"""

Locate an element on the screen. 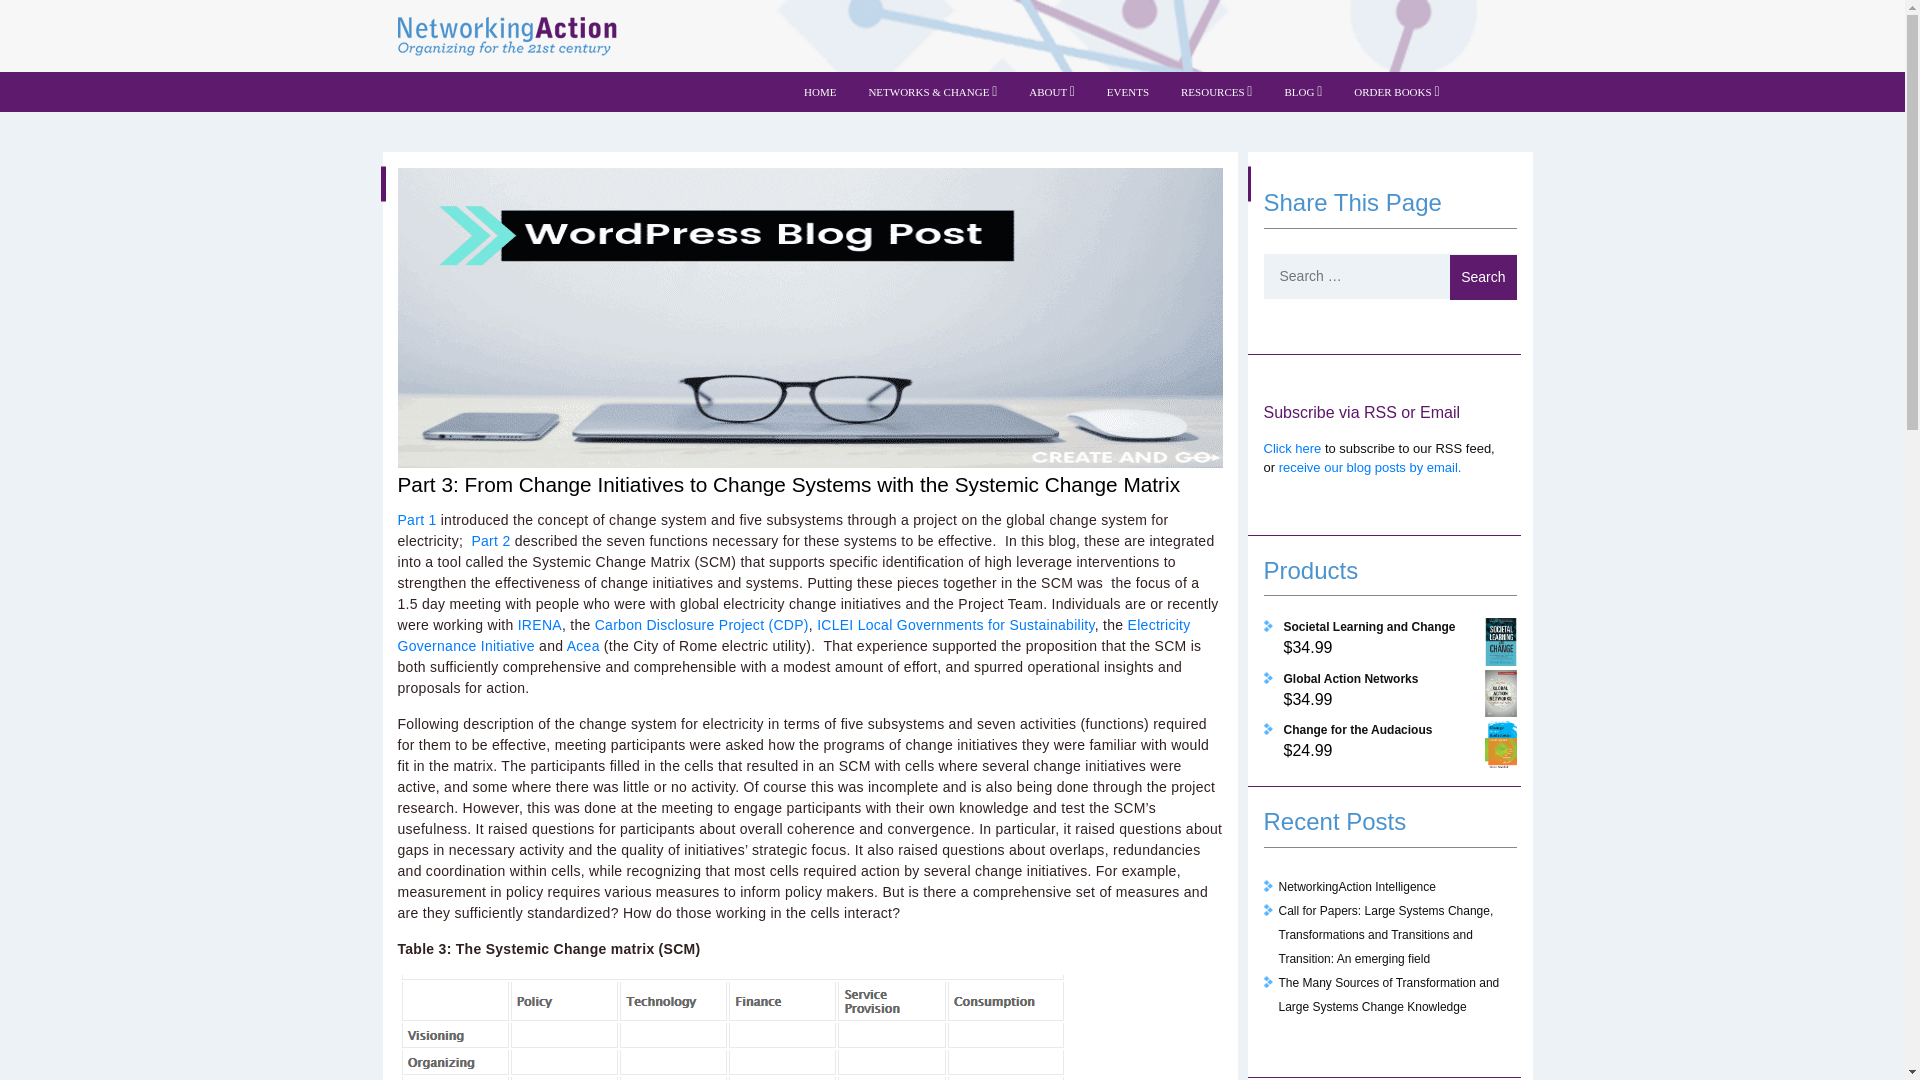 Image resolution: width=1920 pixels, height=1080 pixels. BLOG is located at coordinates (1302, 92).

"""
"""

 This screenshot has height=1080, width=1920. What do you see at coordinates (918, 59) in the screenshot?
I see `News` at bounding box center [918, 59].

"""
"""

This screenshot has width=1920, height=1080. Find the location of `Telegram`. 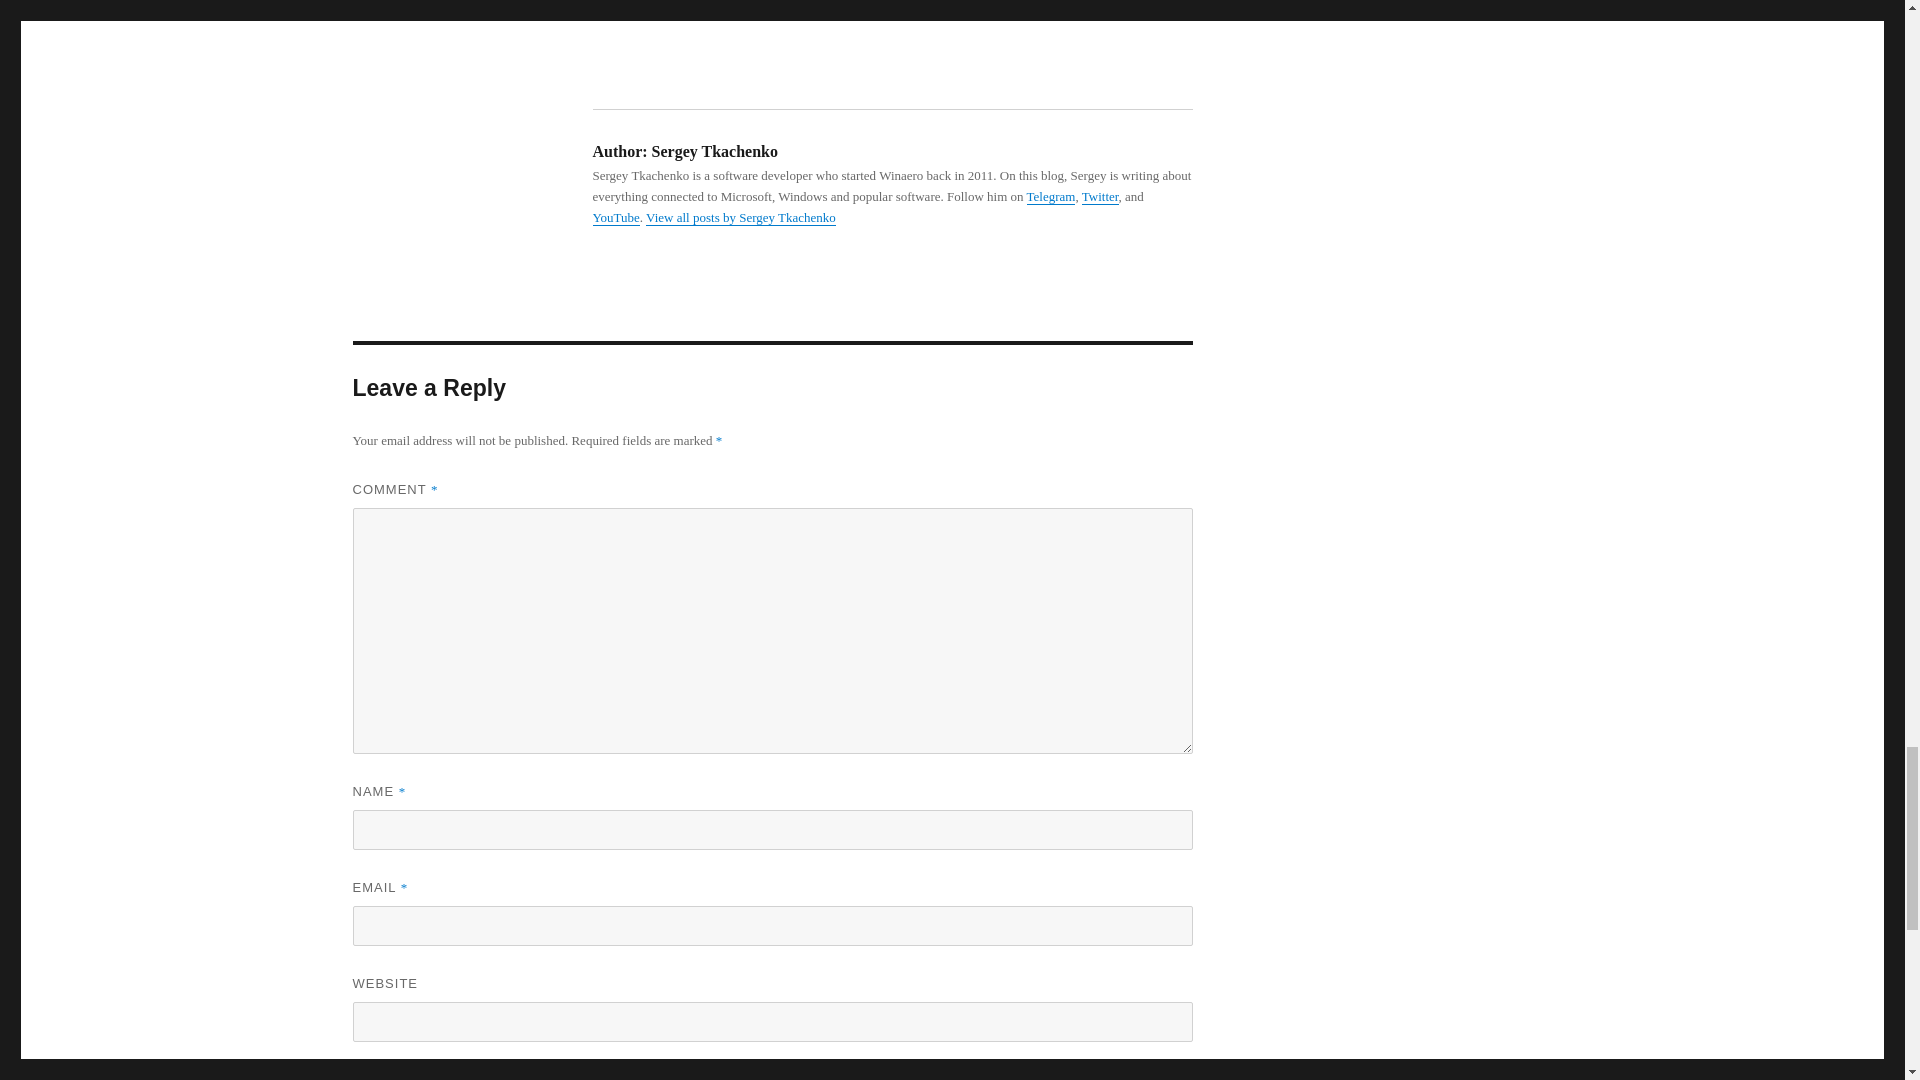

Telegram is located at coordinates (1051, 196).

"""

- [Instructions to follow]: Rewrite only the lines from the one containing "This screenshot has width=1920, height=1080." through the one containing "Telegram is located", both included, changing "Find the location of" to "Locate" and keeping everything else the same. Leave the pictures out.

- [Response to the task]:
This screenshot has width=1920, height=1080. Locate `Telegram`. 

Telegram is located at coordinates (1051, 196).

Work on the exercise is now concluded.